C’est dans ce contexte que Manon Aubry, tête de liste FI aux européennes, a lancé une nouvelle polémique à gauche en ciblant la tête de liste du PS, Raphaël Glucksmann. « Un quart des députés européens sont payés par des lobbies, des entreprises ou des gouvernements en plus de leur indemnité d’élu ! À qui rendent-ils des comptes ? À leurs employeurs ou à leurs électeurs ? Je propose d’interdire ces rémunérations annexes pour tous les élus européens ! » a twitté l’insoumise. Raphaël Glucksmann figure dans le visuel qu’elle a partagé, titré « Ces députés qui s’en mettent plein les poches ». L’élu y est accusé d’avoir perçu entre « 12 000 et 60 000 euros ». Sauf que ni un lobby, ni une entreprise, ni un gouvernement ne lui ont versé cette somme. « L’avantage des fake news, c’est que les démentis sont moins lus que les mensonges. C’est la méthode de tous les ripoux comme Trump. Raphaël Glucksmann n’a jamais reçu d’argent des lobbies mais des droits d’auteur », a précisé Olivier Faure, premier secrétaire du PS. Une origine que l’insoumise ne pouvait ignorer : la déclaration d’intérêts de Glucksmann stipule bien que c’est son activité d’essayiste qui lui rapporte 4 000 euros mensuels. Il n’est pas seul. Anne-Sophie Pelletier, députée qui a siégé une grande partie de la législature dans la délégation insoumise, a elle aussi touché, et fort légitimement, 1 056 euros de droits d’auteur.
180 députés concernés
En tout, 180 des 705 eurodéputés bénéficient d’une rémunération complémentaire, selon Transparency, qui a épluché leurs déclarations. Avec des cas extrêmes. Ainsi, Viktor Uspaskich déclare pas moins de 3 millions d’euros de revenus extérieurs au Parlement, versés par l’entreprise Edvervita. L’homme en question a été exclu du groupe macroniste Renew non pour ses juteuses activités, mais pour des propos homophobes. Il siège désormais avec les non-inscrits et a été condamné dans son pays, la Lettonie, pour corruption. L’ancien patron du groupe libéral et premier ministre belge Guy Verhofstadt émarge aux alentours de 60 000 euros annuels en tant que conseiller de Planet First Partners, un groupe d’investissement. Il complète ses revenus avec des conférences qui lui rapportent presque autant. En France, Jérôme Rivière, député d’extrême droite passé par le RN puis Reconquête, est en tête des députés français les mieux rémunérés en qualité de président du conseil de surveillance de la boîte FFED (15 000 euros) et d’actionnaire de JRH (187 248 euros), selon Transparency.

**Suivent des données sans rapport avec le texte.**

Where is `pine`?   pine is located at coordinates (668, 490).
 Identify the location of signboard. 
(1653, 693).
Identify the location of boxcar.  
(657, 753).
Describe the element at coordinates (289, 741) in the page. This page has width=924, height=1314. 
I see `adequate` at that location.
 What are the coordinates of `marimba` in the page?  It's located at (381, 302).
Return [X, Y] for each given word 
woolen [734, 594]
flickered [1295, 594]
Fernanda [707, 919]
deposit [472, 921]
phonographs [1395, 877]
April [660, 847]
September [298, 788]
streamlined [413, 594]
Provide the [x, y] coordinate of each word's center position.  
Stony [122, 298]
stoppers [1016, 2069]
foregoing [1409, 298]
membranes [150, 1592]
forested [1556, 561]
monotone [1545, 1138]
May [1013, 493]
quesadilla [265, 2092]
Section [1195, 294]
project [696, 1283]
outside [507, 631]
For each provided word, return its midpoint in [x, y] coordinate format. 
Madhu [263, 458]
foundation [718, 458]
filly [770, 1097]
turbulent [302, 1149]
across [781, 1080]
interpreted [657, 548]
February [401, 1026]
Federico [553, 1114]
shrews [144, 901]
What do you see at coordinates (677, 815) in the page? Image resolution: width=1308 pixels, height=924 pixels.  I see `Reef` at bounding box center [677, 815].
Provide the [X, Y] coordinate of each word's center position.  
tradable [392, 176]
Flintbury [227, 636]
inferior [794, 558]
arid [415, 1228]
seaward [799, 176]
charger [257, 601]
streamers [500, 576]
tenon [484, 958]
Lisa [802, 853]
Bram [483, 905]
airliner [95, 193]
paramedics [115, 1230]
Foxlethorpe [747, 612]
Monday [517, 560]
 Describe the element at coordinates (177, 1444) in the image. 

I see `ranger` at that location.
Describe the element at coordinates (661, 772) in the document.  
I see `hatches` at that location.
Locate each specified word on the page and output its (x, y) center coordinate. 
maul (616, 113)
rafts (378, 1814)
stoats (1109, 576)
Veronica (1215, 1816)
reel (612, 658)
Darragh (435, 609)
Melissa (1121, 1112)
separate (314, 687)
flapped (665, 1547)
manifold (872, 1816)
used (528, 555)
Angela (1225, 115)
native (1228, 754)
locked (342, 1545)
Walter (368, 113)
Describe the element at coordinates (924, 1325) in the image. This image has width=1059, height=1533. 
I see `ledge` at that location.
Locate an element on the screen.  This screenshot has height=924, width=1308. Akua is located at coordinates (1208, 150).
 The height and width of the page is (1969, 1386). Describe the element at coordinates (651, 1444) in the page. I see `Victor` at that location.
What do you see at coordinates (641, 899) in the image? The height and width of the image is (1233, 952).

L’essentiel des grosses rémunérations sont celles de députés siégeant sur les bancs des libéraux, de la droite et de l’extrême droite. Sur les cent plus gros compléments de revenu (supérieurs à 12 000 euros), seuls 15 sont socialistes et trois écologistes. Pour leur part, les élus PCF qui siégeaient à Strasbourg jusqu’en 2019 reversaient à leur parti une grande part de leur indemnité au motif qu’aucun élu ne doit s’enrichir grâce à son mandat.